I have to admit was a bit disappointed in this book, for the sole reason that much of the content seemed to have been recycled from Katie’s blog (   Since I’ve been following her for a while, nothing in the book was really new.  I was looking forward to learning more about Katie and her life, such as what a normal day is to her, what kind of struggles she goes through with her 14 adopted daughters, or even some background on the area she is living in.  I think this book would be more satisfactorily approached as a reflection/ prayer book.  Katie has a gift for taking stories from her life and showing how God is working in the world, and how people can work for God.
Even though I wish the book was a bit more in depth, I still recommend it, especially if you are not familiar with Katie’s story. I also recommend her blog, which has many wonderful pictures. It is a wonderful reminder of how much one small person can help, using only determination and faith.

Sunday, January 22, 2012


We haven't had much luck lately with our goats.  For several different reasons, 7 goats have died in the last couple of months, and sadly 5 of those were new baby goats.  So we were very excited when a little male was born healthy and strong.  He was promptly named poodle.

When he was 3 days old, he disappeared for more then 24 hours. We seriously considered that he might have been eaten by a boa constrictor.  Yep.

The next afternoon, when we came home from work, he was calmly standing by his mom, non the worse for wear.  We have no idea what happened, but we'll take it!

Wednesday, January 11, 2012


Sometimes I don't realize how random my life is until I download pictures from my camera.

Some things I have been up to in the new year:

This is an agouti, or gibnut, a nocturnal animal about the size of a cat.  One of Daniel's cousins caught it.  This animal is legendary in Belize because it was served to Queen Elizabeth when she visited years ago.  I had never seen one in real life, and my first thought was, they served this to the Queen??  It is closer in relation to a rabbit, but it mostly looks like a large rat.  You know those urban legends about 15 pound Mexican rats?  Right here.  The thing GROWLED at us the entire time.  Freaky.
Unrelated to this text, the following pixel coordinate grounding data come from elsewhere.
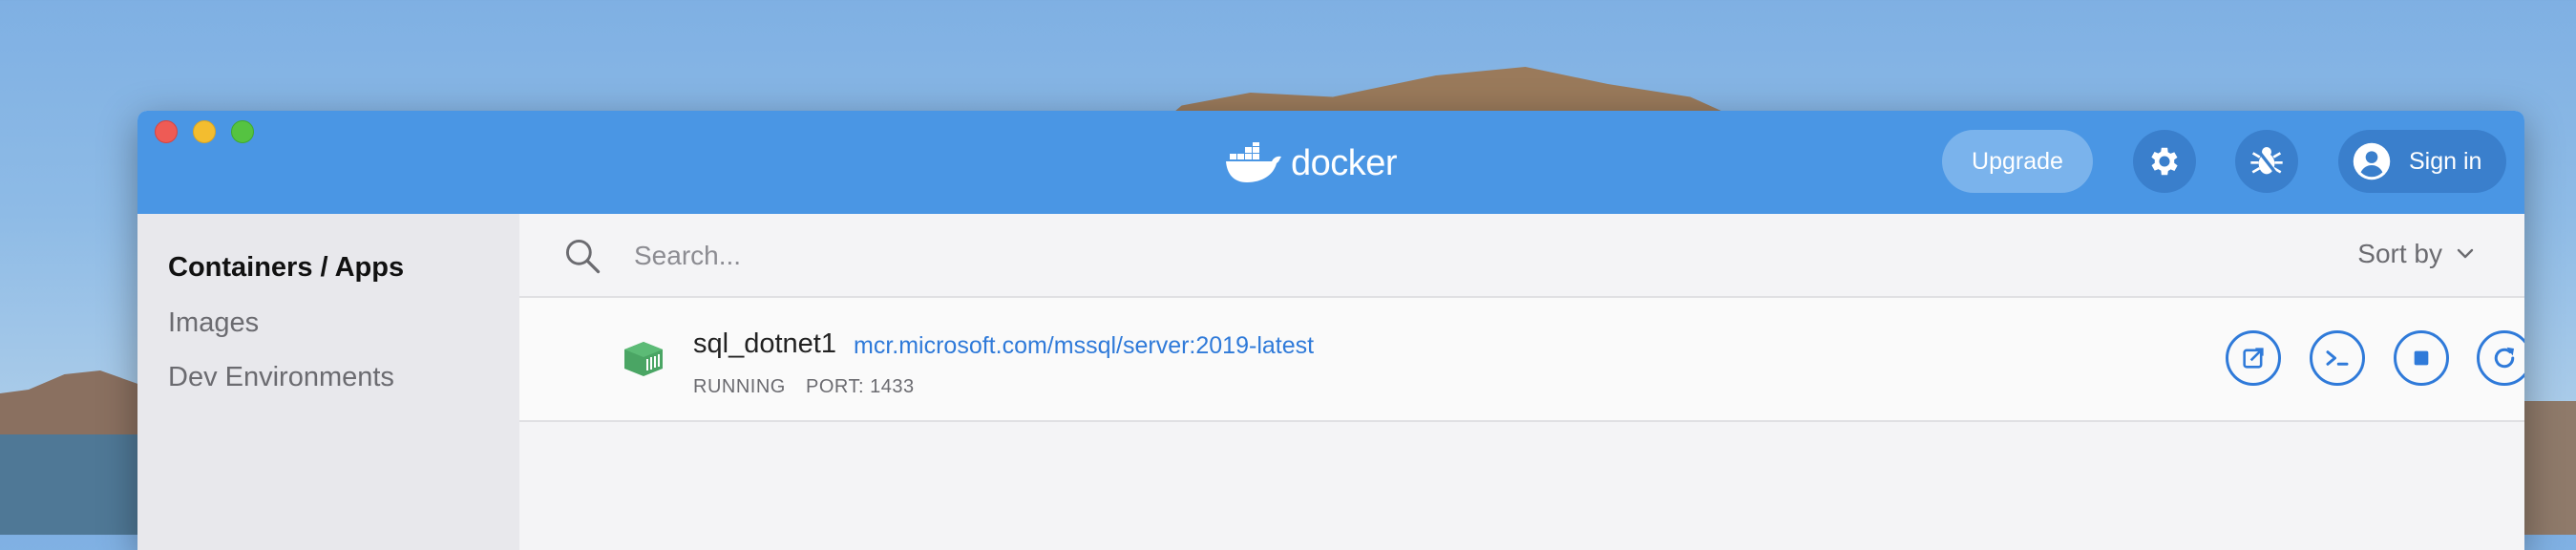 The height and width of the screenshot is (550, 2576). I want to click on close-window-button, so click(166, 132). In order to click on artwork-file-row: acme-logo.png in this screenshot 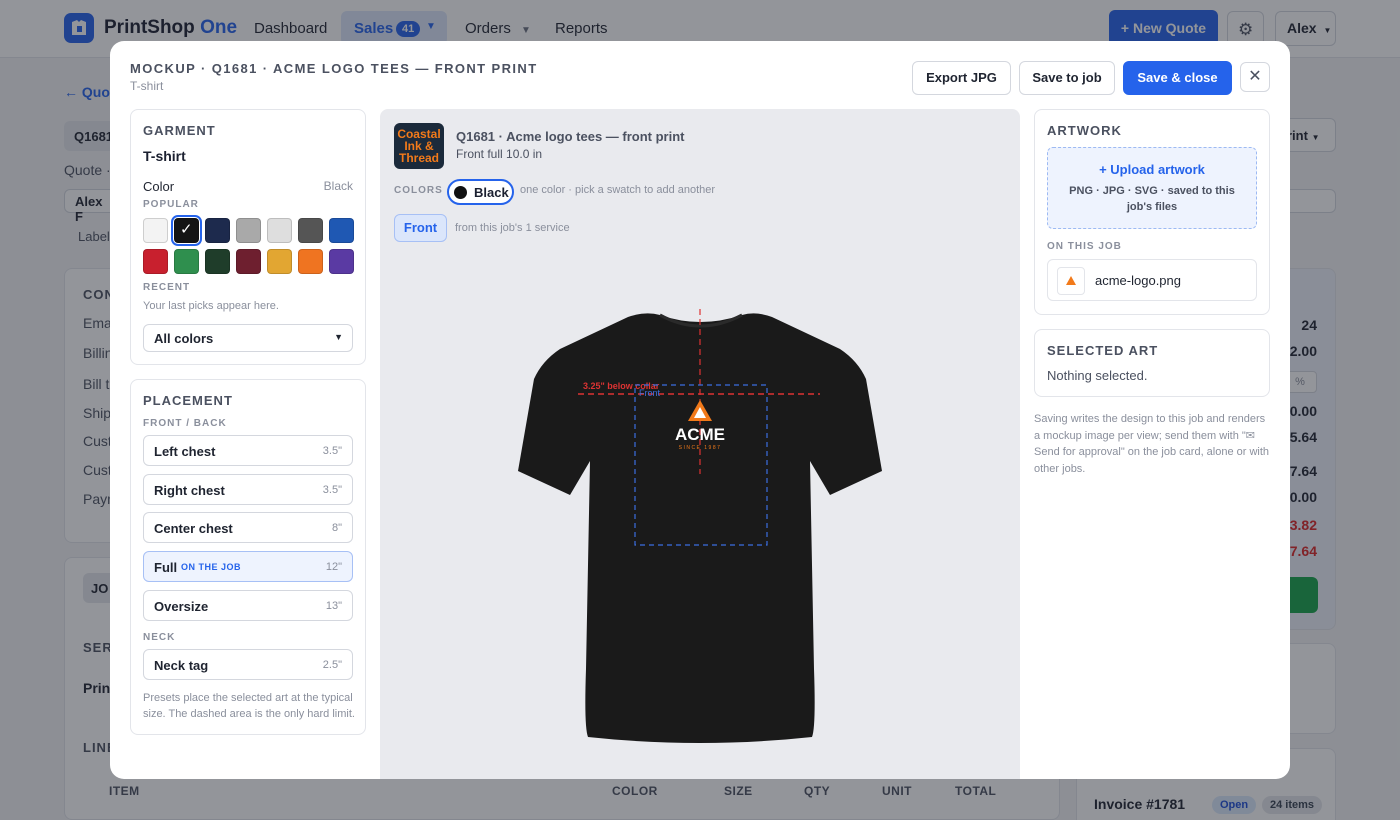, I will do `click(1152, 280)`.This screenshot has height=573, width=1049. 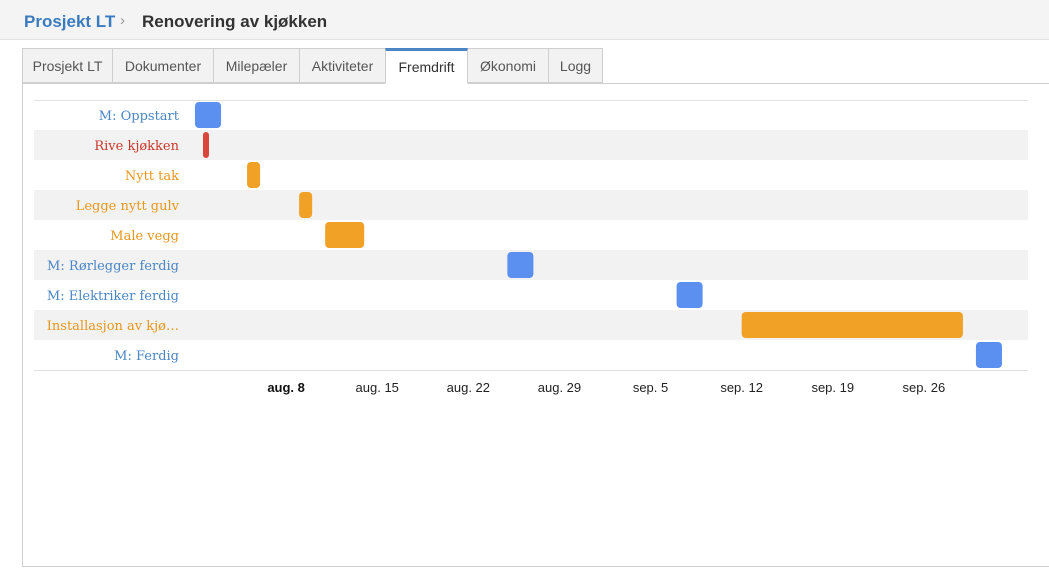 What do you see at coordinates (128, 206) in the screenshot?
I see `gantt-row-label: Legge nytt gulv` at bounding box center [128, 206]. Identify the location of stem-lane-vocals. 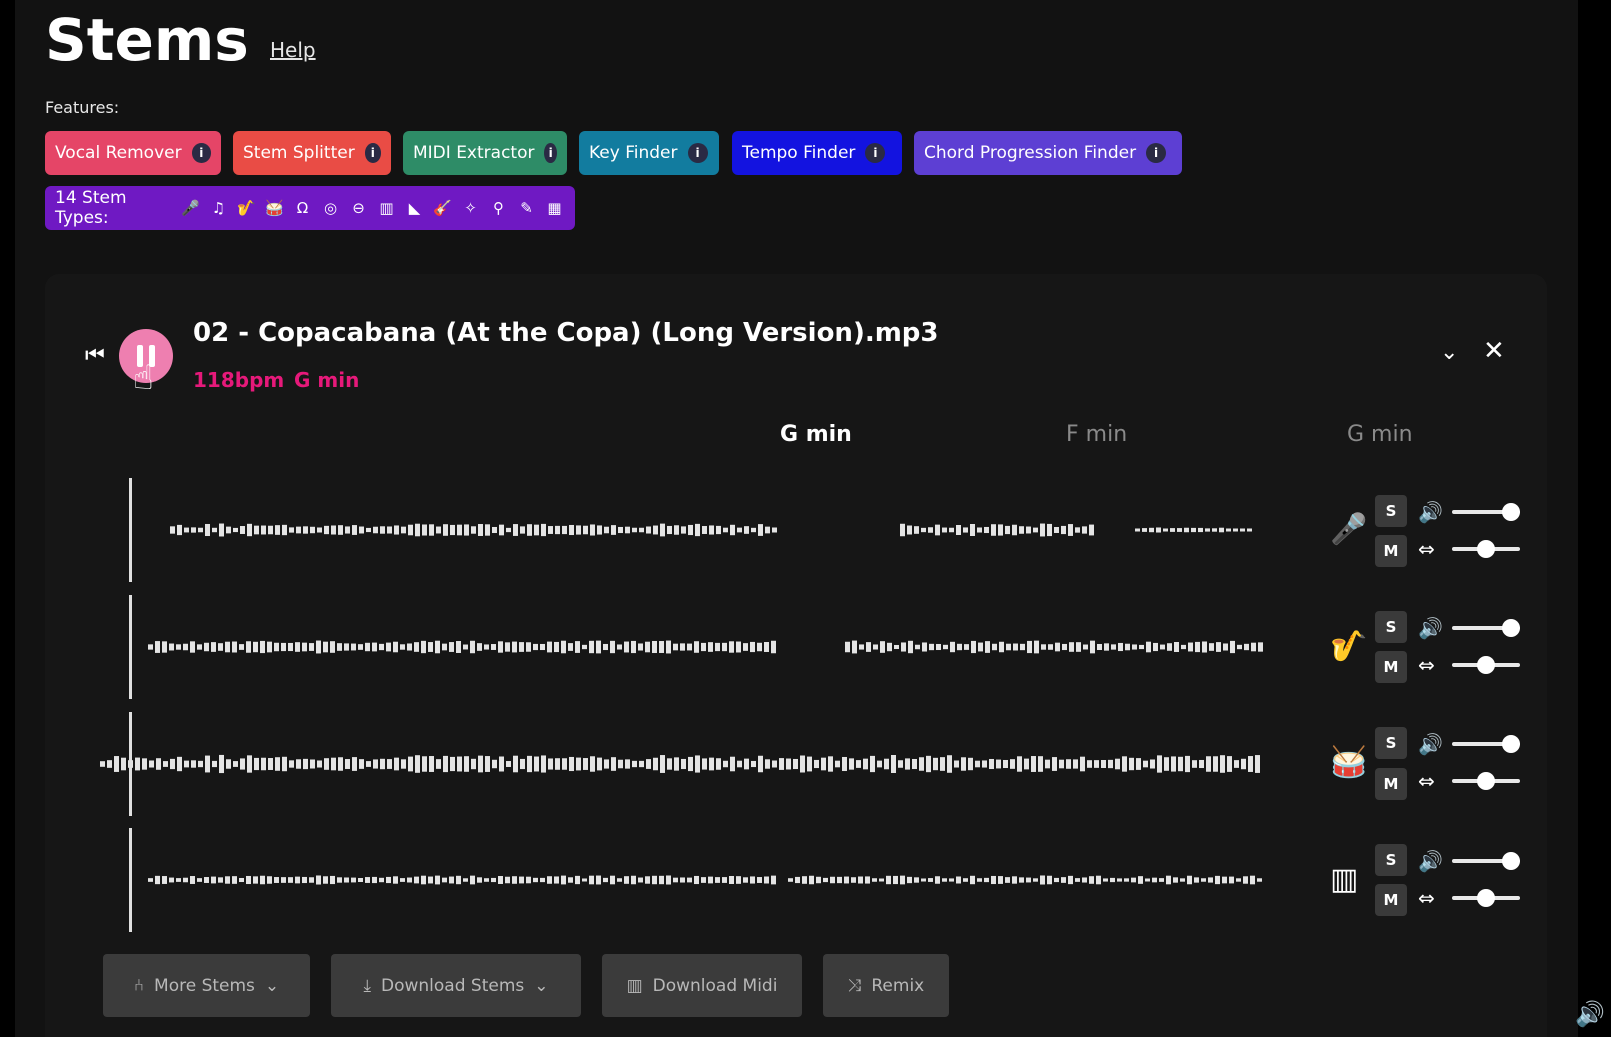
(700, 530).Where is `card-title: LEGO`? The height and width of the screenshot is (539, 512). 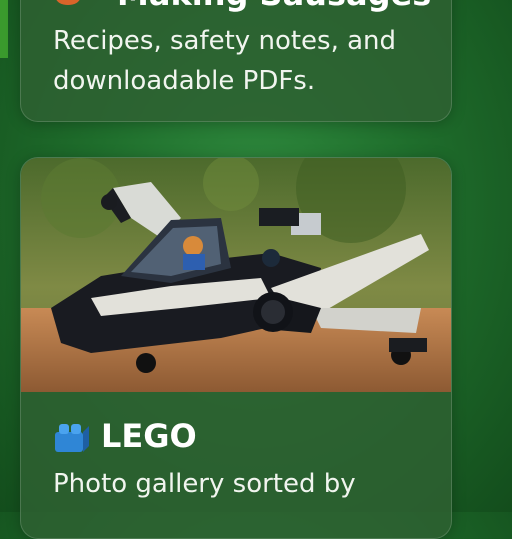 card-title: LEGO is located at coordinates (149, 436).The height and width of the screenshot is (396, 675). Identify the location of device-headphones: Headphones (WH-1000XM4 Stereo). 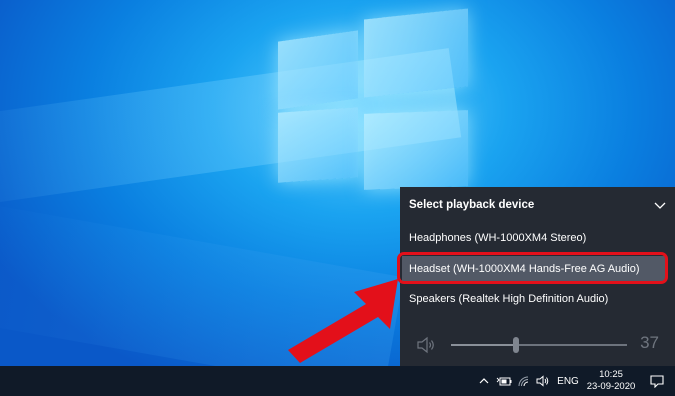
(538, 238).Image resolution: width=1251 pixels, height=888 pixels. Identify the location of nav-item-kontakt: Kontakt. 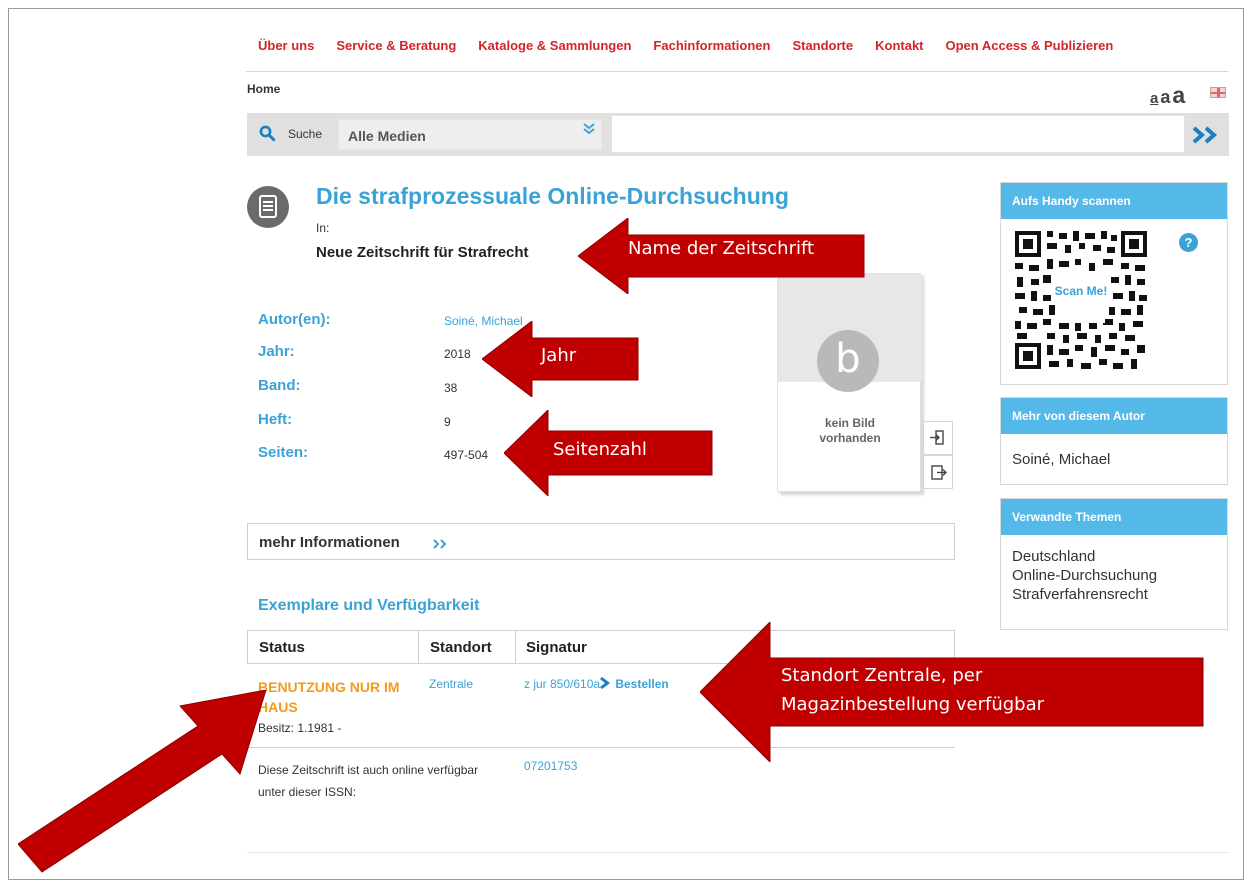
(899, 46).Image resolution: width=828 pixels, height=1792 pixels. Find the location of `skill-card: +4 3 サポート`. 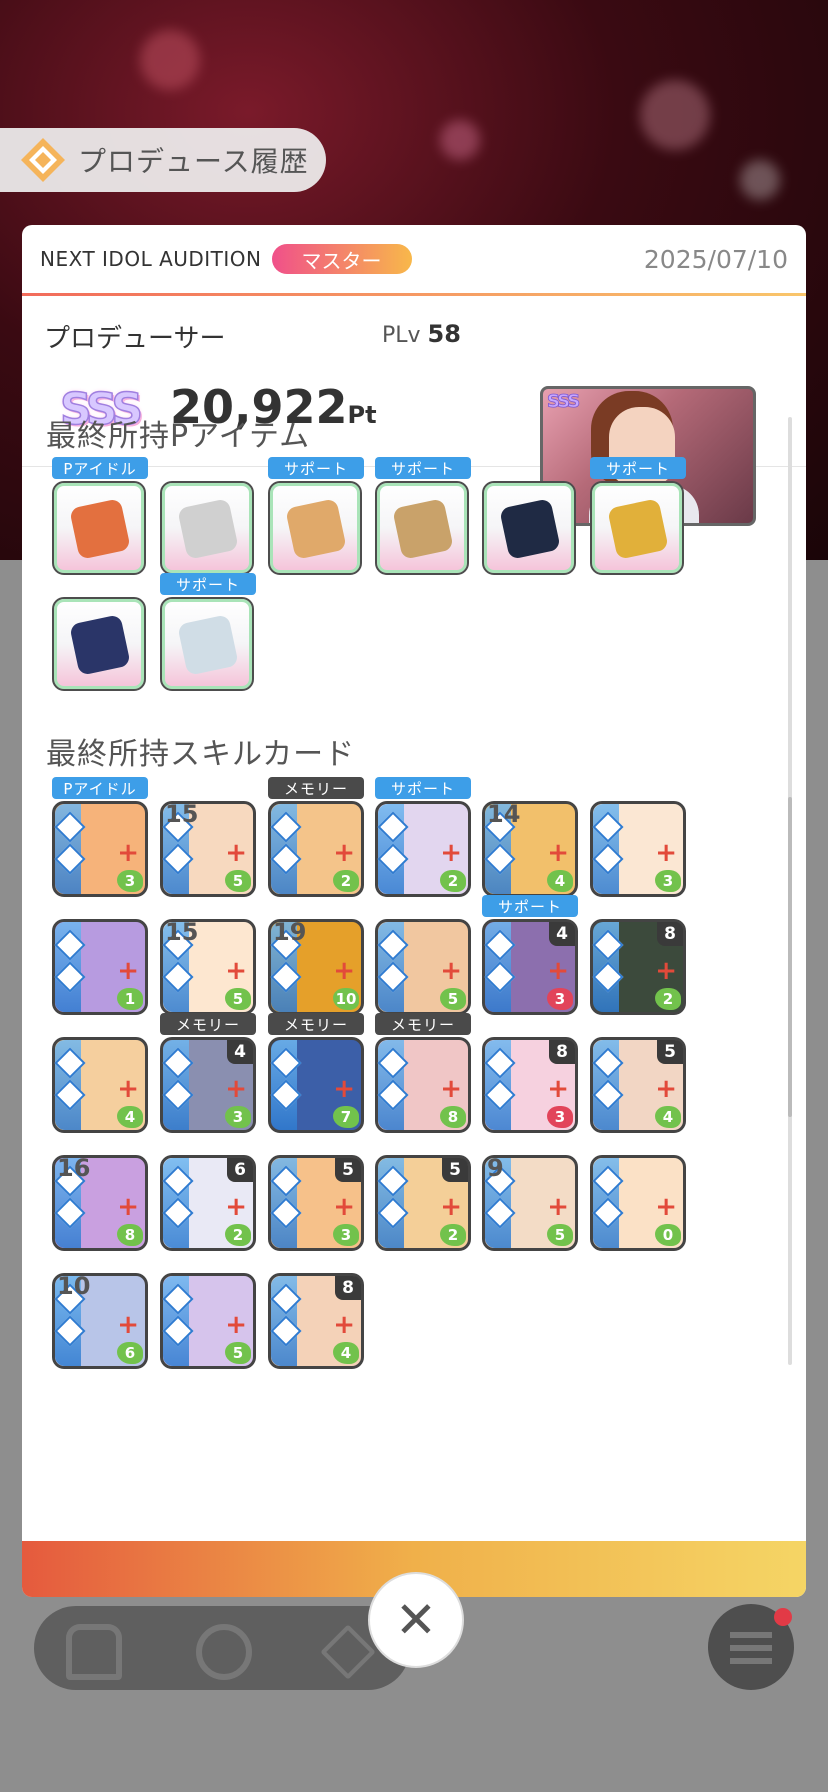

There is a village down from the farm that you can't get to by road.  Instead, there is a bouncy wood suspension bridge.  I wanted to take a picture from the middle of the bridge but I was too busy hanging on.  And we won't talk about the gaps where boards had broken.  Villagers ride their BIKES over this.

We went to visit one of Daniel's student's family.  This is an example of what an outdoor kitchen looks like here.  They are very common.  It makes sense to have your stove/ fire outside in the heat.  The fire hearth is made of cement or clay which is formed on top of a wooden platform so it is comfortable to reach.

This little guy was born prematurely right before Christmas.  It is chilly here (50's at night) and his mom didn't have any milk, so we moved him into the house to bottle feed him.  

Actual conversation at Christmas dinner with my in-laws:
my niece:  I got to bottle feed the baby goat at Tia Cathleen's today!
other aunt: (teasing) Eeeww! You stink like the goat shed!
me: Actually, she wasn't in the goat pen, the goat is in our living room, haha!
table: ....(silence)....

And to bring home the point that not everywhere is accessible by car, here is an alternate form of river crossing.   This was fun-- they have a line set up, and you pull yourself across the river in a dory.  I'm sure it's not quite as fun when it is rainy and the river is high, but we did see a river otter, so that makes up for a lot, right?